This Walkthrough is on Basic Pentesting: 1 Vulnhub Machine made by Josiah Pierce. It contains multiple remote vulnerabilities and multiple privilege escalation vectors. For more details or for downloading the machine go here.
Scan the entire network with nmap by ping scan to find a live machine in the network.
My target ip address was “192.168.56.105“, I used nmap to find an open port of the target, and here is what we got:
So we have found 3 open ports that running services FTP, SSH, and HTTP on the target.
I will check with HTTP service
nothing is interesting on this page, I will go for subdirectories of that target by using dirbuster tool which is already pre-installed on kali linux.
After a couple of minutes, I got valid URL https://192.168.56.105/secret/
after visiting the URL, I observe that all the links referred to the domain called “vtcsec”. But it seems to be down, I think this machine is meant to be “vtcsec” host, So for seeing this blog with full content, I’ll add “vtcsec” on my host file and try again.
well, add the target IP address and the host name “vtcsec” in the host file which is located at /etc/hosts.
After loaded the page, It looked good now!!!
Then I try to visit my target admin page by using default username and password “admin: admin”.
boom!!! The username and password were correct, Now we have admin access in on the wordpress.
So I used Metasploit to generate a plugin that will spawn the shell which helps to get the remote connection of target.

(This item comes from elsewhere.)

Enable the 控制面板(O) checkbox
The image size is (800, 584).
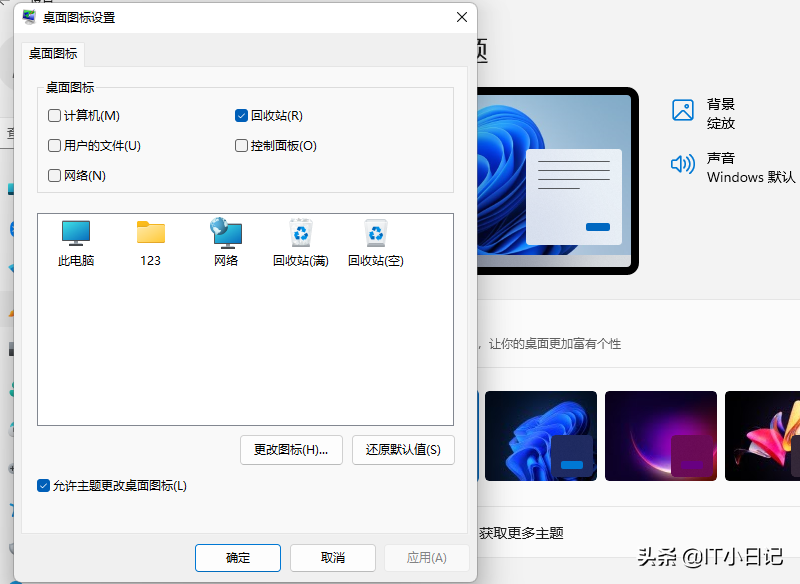[241, 146]
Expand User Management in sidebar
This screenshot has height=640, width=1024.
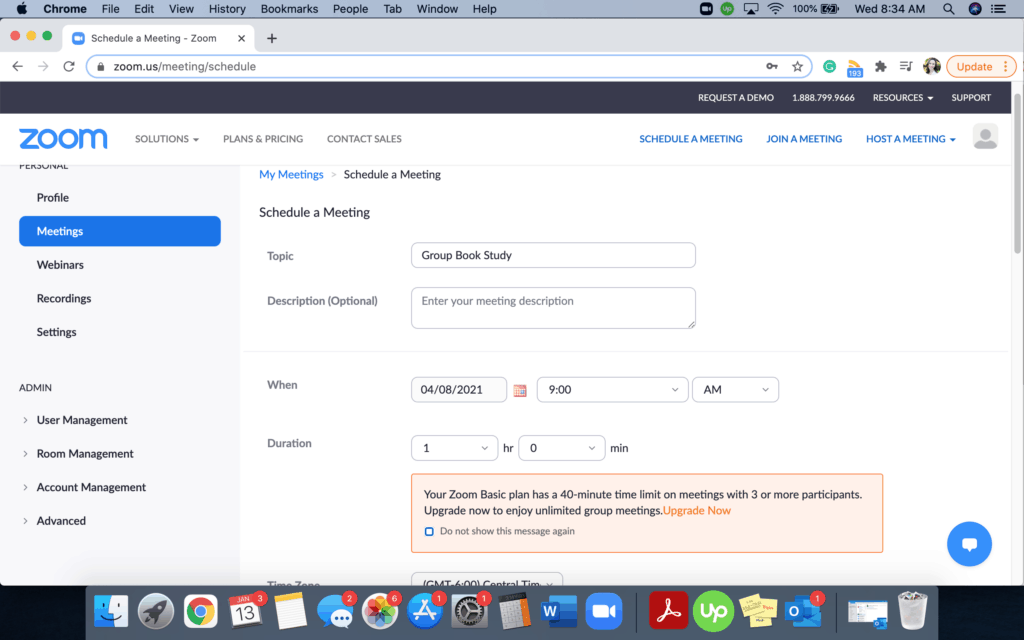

The module we used was wp_admin_shell_upload, Here’s an exact option screenshot I used:
After getting the meterpreter session, I tried for the interactive shell by running python script python -c ‘import pty;pty.spawn(“/bin/bash”)’ before executing this script check our target has been installed python by the command “which python”.
Still, I haven’t reached to root, So I went back to meterpreter session.
I check for file permission of etc/passwd, Here got that the file was read and write permission now I can modify the user for root privileges.
Download passwd file on my machine located to /home/vulnhub directory
to generate encrypted password I used openssl and MD-5 based algorithm(-1) “openssl passwd -1 <password>“.
then I got the encrypted password, After that open the passwd file and replace it with a new password of the root user which was generated by openssl.
after modifying the passwd file, then upload back to the target machine.
It asks for a root password, I gave the password as “hello” which was generated by openssl. Yeah, successfully we get a root privileges access of the target.